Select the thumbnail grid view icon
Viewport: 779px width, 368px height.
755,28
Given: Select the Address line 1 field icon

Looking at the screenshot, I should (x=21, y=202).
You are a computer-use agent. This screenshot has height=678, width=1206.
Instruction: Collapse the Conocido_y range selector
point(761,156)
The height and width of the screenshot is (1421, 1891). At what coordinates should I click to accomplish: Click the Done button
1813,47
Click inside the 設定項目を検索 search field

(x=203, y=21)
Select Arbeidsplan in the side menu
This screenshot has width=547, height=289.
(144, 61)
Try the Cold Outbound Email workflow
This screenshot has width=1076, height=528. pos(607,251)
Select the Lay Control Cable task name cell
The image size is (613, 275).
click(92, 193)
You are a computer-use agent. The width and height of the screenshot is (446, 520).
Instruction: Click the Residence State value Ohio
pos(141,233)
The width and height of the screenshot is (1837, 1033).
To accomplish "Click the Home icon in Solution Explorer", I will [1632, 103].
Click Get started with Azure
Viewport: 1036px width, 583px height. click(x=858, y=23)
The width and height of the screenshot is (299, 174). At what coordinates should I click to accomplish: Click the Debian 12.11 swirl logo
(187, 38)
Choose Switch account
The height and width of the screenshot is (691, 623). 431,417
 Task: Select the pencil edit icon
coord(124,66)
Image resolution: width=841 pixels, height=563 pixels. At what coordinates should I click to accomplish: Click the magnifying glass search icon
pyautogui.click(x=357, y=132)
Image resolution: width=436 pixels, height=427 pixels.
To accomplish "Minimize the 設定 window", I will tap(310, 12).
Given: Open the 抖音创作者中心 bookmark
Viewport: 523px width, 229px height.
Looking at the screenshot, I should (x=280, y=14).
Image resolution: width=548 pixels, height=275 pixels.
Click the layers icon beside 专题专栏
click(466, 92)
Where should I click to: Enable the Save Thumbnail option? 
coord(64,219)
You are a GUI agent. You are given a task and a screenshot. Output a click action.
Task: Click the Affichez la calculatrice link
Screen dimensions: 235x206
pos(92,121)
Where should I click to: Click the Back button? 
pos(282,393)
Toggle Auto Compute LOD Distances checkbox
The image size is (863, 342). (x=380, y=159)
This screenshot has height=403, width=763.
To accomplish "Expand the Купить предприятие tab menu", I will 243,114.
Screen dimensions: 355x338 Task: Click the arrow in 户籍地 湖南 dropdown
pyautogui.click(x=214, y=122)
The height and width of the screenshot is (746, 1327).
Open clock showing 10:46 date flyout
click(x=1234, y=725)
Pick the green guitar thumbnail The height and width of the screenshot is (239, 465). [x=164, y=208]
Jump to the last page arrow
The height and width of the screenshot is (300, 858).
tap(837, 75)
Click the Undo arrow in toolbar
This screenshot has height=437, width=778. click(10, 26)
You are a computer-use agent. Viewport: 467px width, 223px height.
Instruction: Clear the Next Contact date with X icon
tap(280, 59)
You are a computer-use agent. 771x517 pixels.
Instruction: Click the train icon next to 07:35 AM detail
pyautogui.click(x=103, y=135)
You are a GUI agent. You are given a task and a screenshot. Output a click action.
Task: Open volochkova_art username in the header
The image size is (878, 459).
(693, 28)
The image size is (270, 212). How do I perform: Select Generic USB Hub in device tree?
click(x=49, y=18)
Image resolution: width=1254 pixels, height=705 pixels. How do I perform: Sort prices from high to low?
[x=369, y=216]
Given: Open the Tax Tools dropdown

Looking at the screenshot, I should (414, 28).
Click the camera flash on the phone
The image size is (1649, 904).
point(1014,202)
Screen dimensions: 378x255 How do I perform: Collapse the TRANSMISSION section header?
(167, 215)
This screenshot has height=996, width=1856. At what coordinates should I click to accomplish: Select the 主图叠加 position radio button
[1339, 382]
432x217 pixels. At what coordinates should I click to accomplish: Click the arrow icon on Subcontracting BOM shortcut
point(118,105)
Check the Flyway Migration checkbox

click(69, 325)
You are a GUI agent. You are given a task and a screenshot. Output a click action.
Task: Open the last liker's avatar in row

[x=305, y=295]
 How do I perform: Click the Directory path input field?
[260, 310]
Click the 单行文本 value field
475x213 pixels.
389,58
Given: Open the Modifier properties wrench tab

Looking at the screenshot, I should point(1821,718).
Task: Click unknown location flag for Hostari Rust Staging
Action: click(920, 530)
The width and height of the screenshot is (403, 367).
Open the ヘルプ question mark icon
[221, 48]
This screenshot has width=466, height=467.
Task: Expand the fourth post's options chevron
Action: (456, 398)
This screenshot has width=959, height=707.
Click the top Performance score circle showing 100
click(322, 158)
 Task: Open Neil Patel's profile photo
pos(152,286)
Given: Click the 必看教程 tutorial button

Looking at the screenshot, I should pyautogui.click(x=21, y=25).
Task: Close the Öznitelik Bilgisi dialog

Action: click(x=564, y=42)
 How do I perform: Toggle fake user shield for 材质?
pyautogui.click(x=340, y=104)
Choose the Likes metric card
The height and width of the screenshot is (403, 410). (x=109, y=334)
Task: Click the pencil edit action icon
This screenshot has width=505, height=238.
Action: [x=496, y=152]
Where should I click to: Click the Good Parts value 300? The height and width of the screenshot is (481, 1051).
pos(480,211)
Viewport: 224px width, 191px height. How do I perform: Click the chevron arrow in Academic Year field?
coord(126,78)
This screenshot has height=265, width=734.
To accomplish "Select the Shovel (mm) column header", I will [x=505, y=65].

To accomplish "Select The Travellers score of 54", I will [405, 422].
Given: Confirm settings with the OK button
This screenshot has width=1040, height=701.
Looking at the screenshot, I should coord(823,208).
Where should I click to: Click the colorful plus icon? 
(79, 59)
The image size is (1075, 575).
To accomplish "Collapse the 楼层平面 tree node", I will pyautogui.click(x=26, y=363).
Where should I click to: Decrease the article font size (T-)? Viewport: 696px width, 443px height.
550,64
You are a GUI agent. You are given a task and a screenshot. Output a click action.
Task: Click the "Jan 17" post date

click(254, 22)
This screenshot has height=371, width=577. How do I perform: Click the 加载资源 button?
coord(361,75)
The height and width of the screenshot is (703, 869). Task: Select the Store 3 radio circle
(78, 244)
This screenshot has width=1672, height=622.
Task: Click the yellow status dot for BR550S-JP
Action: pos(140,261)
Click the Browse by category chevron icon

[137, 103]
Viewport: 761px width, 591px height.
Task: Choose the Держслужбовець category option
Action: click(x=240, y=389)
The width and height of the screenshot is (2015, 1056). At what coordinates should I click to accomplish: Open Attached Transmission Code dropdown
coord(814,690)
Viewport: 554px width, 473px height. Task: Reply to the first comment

..........

Copy the data from the line containing "The width and height of the screenshot is (299, 174)." up to and including the line containing "coord(124,66)", swapping "pencil" for "brush" and keeping everything else the same.

The width and height of the screenshot is (299, 174). At what coordinates should I click to accomplish: Click the Debian 12.11 swirl logo
(187, 38)
Choose Switch account
The height and width of the screenshot is (691, 623). 431,417
 Task: Select the brush edit icon
coord(124,66)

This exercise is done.